In an existential move harkening back to car movies of the 1970s like TWO-LANE BLACKTOP, the protagonist is simply known as Driver (Ryan Gosling, CRAZY. STUPID. LOVE.). He works for Shannon (Bryan Cranston, TV's BREAKING BAD) as a mechanic at his auto shop and part time as a stunt driver for the movies. Shannon wants to start racing cars and asks shady business man Bernie Rose (Brooks, DEFENDING YOUR LIFE) and Nino (Ron Perlman, HELLBOY) to invest in the young man. Moonlighting, Driver drives get away cars for criminals. He gives the thieves the same deal. A five-minute window, he doesn't carry a gun and he doesn't get involved.

After a job almost goes bad, saved by his superior driving and planning skills, the laconic young man moves to a new apartment. Two doors down lives Irene (Carey Mulligan, AN EDUCATION) and her young son Benicio (Kaden Leos). She's married but her husband Standard (Oscar Isaac, ROBIN HOOD) is in jail. Driver watches over them. When Standard is released, he wants to go straight for his family, but trouble follows him. Driver wants to help. He shouldn't have gotten involved.

Gosling's performance is key to the film's success. He is quiet and stares, which can be awkward and creepy. A slight grin is all we get to know he likes anything. His distance seems to be forced like he's holding back great rage. We come to learn in graphic ways how true this is. Once he lets the shark out, he devours his prey completely. His simple, kind relationship with Irene and Benicio allows him to feel like a human being.

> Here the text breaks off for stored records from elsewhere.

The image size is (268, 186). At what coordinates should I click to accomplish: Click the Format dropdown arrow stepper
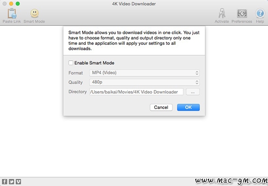[197, 73]
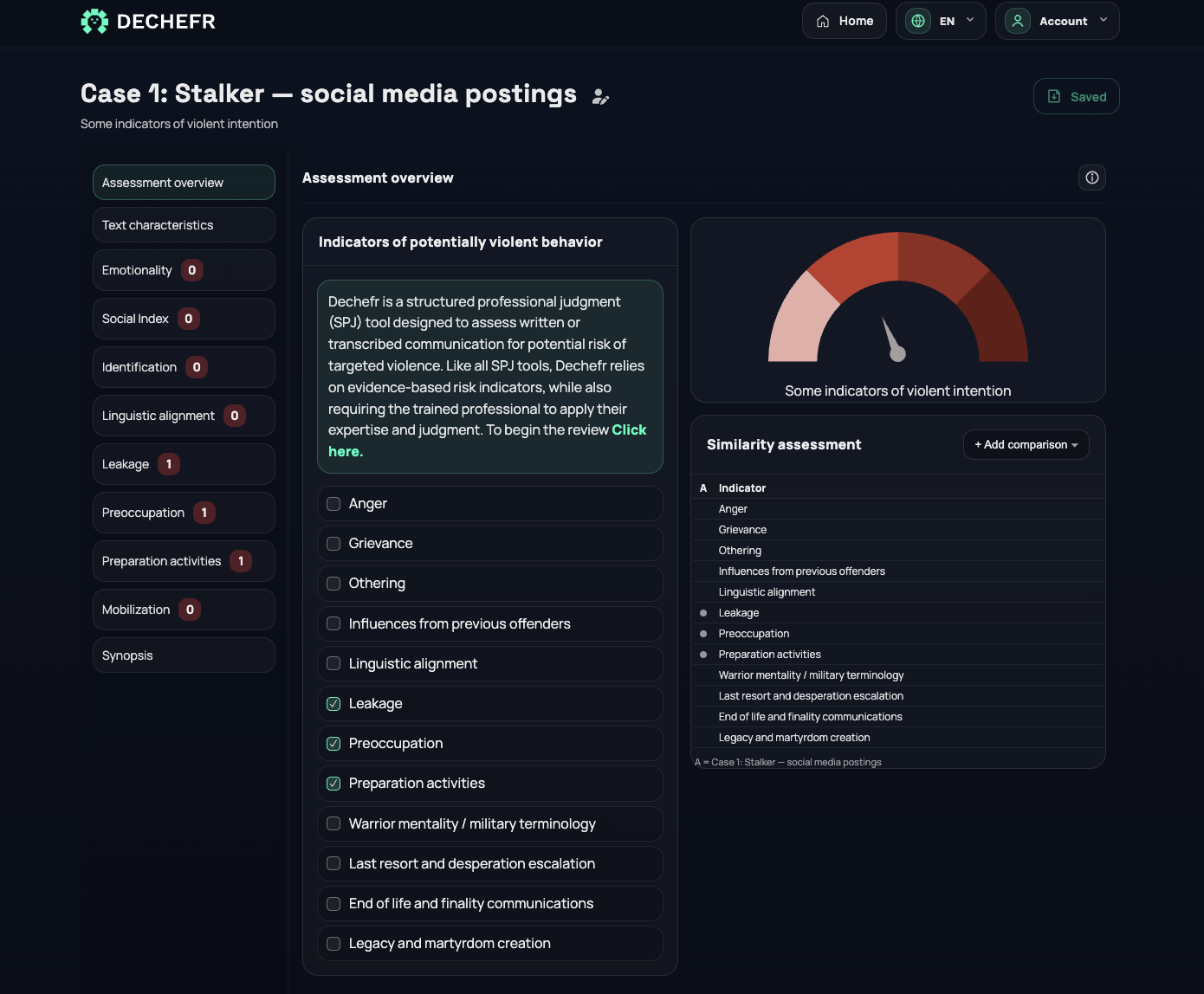Switch to the Text characteristics section
The width and height of the screenshot is (1204, 994).
pyautogui.click(x=184, y=225)
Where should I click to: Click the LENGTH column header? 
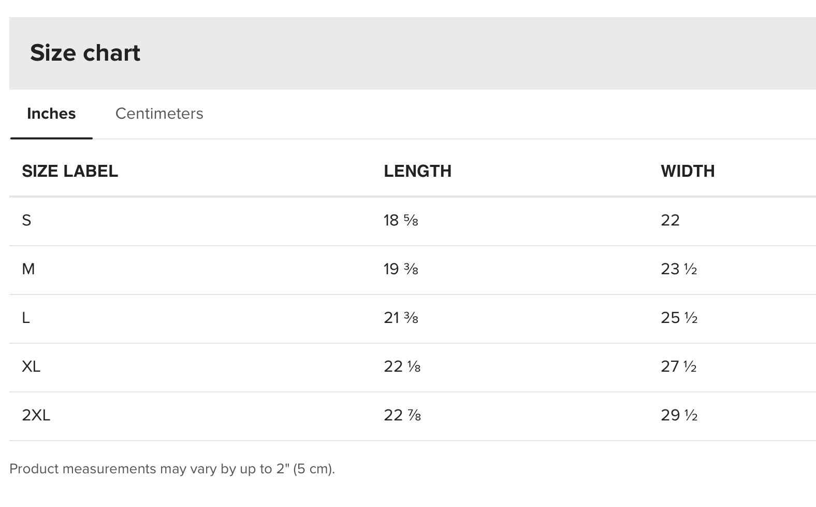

Gosling isn't the only perfect casting decision. Placing Albert Brooks in a role against type works wonders. In his business dealings, violence is not an uncommon part, especially when his partner Nino gets involved. In a darkly comedic scene, we get the sense that Bernie has been cleaning up messes made by Nino for years. Cranston makes Shannon a scrapper; a guy with limited resources looking for the next break. His friendly, down-to-Earth attitude hides the fact that he's probably screwing you out of something. Mulligan is just the iconic girl next door. The sweet young mother who doesn't really know what's going on, making Driver want to shelter her even more. MAD MEN's Christina Hendricks shuffles in as a robber and you know trouble has come to town.

Director Nicolas Winding Refn (BRONSON) won the Best Director prize at the Cannes Film Festival. His vision is clear and he gets in a drives it to the very end. His lead character is a sociopath, who is trying to be a hero. He doesn't look like the bad guy, but you can't describe him as a good guy either. Refn takes his time developing Driver. The tone begins like a quiet character study of what seems like a lonely young man.  The story rides on a melancholy soundtrack. But melancholy turns to eeriness in quick flashes of violence. They start as only verbal, but they grow in gruesomeness. Watch how masterfully he handles a long take of a close-up of Gosling at the end. He earns that shot by making it character based and not a gimmick to just toy with the viewer's emotions. And yet he's toying with our emotions and we love it. Refn handles it all with a cool intensity that mirrors his anti-hero precisely.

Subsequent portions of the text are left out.